確かに、リリース期間が長い人は自社広告で獲得できるユーザー数は減っていきます。なので、新規で呼び込んだユーザーをどんどんと追加していかないといけません。本当に自社広告だけでユーザーをつなげていこうと思ったら、週に1本のペースで出さないと途切れていくと思います。1本づつがヒットしているなら問題ないんですが、月1本では難しいと思います。他の方法も、もちろん効果はあります。レビュー依頼は、掲載されればちゃんと効果はあるし、ツイッターとかもフォロワーがたくさんいる人ならツイートするだけで、ダウンロード数が増えると思います。プロモーションビデオは、レビュー依頼する際に一緒に送れば、見てもらえる確率も上がるし、告知するときも拡散されやすくなります。全部やると結構効果があります。
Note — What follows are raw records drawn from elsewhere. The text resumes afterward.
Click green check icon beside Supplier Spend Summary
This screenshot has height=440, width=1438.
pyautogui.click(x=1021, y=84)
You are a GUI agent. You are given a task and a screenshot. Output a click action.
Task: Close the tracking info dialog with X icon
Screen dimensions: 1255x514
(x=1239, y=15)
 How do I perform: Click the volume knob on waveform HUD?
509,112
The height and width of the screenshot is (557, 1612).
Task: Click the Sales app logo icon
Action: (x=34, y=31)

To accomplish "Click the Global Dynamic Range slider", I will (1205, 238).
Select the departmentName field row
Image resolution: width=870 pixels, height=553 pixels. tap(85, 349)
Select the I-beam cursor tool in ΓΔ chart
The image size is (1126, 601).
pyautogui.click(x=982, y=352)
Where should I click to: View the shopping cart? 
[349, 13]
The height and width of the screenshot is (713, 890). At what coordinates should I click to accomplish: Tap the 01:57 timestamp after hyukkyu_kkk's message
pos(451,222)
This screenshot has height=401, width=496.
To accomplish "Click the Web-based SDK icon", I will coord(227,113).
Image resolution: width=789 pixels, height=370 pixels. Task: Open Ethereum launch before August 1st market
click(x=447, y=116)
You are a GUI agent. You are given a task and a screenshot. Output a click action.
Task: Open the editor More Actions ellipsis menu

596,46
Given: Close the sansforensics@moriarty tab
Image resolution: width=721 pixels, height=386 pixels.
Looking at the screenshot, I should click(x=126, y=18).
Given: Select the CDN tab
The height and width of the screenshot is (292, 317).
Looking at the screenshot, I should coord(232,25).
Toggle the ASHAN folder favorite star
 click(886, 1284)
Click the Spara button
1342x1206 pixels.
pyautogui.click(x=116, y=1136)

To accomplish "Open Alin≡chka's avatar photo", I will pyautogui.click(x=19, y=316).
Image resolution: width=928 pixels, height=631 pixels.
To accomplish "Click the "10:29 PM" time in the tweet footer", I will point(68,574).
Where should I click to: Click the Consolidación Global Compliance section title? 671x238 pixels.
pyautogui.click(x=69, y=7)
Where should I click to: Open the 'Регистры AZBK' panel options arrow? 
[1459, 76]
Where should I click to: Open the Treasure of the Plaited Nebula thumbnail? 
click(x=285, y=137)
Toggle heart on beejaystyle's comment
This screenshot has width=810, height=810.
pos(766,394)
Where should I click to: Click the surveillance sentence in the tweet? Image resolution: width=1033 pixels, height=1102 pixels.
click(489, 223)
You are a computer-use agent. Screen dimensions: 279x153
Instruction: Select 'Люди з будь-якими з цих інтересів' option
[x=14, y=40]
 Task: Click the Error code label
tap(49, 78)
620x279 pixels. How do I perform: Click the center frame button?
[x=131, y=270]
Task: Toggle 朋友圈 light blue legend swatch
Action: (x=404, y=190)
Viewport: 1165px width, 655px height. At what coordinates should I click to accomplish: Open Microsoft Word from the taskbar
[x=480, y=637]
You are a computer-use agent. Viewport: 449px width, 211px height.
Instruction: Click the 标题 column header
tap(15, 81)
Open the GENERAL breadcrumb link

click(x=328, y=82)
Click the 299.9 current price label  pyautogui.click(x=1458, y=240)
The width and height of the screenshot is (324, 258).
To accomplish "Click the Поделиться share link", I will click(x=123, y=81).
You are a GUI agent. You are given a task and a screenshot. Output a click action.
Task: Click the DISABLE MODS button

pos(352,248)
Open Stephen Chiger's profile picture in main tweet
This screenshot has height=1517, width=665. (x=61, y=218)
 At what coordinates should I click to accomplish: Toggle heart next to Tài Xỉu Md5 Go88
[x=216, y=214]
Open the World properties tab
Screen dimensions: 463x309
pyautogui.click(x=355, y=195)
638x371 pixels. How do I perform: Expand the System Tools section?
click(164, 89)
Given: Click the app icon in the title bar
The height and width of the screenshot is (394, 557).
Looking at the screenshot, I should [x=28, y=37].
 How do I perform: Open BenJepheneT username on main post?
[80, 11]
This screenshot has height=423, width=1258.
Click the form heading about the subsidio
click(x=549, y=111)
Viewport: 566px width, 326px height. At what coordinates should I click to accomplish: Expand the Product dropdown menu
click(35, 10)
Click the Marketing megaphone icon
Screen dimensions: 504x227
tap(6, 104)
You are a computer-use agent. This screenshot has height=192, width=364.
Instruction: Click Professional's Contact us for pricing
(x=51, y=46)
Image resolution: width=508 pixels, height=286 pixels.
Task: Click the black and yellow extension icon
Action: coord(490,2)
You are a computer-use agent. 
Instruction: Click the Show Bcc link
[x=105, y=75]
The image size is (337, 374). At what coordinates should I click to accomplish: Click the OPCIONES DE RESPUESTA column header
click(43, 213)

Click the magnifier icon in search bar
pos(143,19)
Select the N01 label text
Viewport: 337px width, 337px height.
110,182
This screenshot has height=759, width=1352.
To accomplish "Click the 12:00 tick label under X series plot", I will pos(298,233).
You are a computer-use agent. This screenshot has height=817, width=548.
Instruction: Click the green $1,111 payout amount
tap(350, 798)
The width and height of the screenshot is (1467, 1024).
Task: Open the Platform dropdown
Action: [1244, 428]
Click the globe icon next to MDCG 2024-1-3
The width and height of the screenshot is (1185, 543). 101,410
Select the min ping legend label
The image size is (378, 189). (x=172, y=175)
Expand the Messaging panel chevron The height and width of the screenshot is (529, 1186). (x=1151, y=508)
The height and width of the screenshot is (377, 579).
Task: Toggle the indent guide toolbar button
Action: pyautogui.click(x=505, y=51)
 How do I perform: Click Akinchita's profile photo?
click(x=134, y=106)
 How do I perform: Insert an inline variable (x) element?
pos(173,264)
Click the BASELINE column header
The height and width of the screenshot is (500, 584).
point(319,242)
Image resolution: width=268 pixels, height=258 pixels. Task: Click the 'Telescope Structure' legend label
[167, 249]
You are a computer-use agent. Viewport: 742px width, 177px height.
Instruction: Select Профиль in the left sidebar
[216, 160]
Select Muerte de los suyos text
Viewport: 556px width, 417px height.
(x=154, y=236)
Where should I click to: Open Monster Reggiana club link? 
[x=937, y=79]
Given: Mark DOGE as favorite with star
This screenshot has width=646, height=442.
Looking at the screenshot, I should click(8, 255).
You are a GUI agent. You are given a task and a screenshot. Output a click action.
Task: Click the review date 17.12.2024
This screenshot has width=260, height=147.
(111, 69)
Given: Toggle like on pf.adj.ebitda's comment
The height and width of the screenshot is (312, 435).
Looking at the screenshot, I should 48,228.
– 無料でできるプロモーションはすべてやっておけという感じですか。

とりあえず全てやっておけという感じです。特にリリース初日はプロモーションだけしているという感じです。1日中ずっとやってます。ツイートしたり、動画つくったり、レビュー依頼したり、メール送ってみたりしています。

収益を増やすための入口を増やす!

– アプリの収益源を教えてください。また、各収益源の、全体に対する割合を教えてください。

アプリは全て無料で、広告とアプリ内課金で収入を得ています。割合はアプリや時期によって違いますが、大体5:1でほとんどが広告収入によるものです。

– 意外とアプリ内課金されていますね。収益源としてアプリ内課金は用意した方が良いのでしょうか。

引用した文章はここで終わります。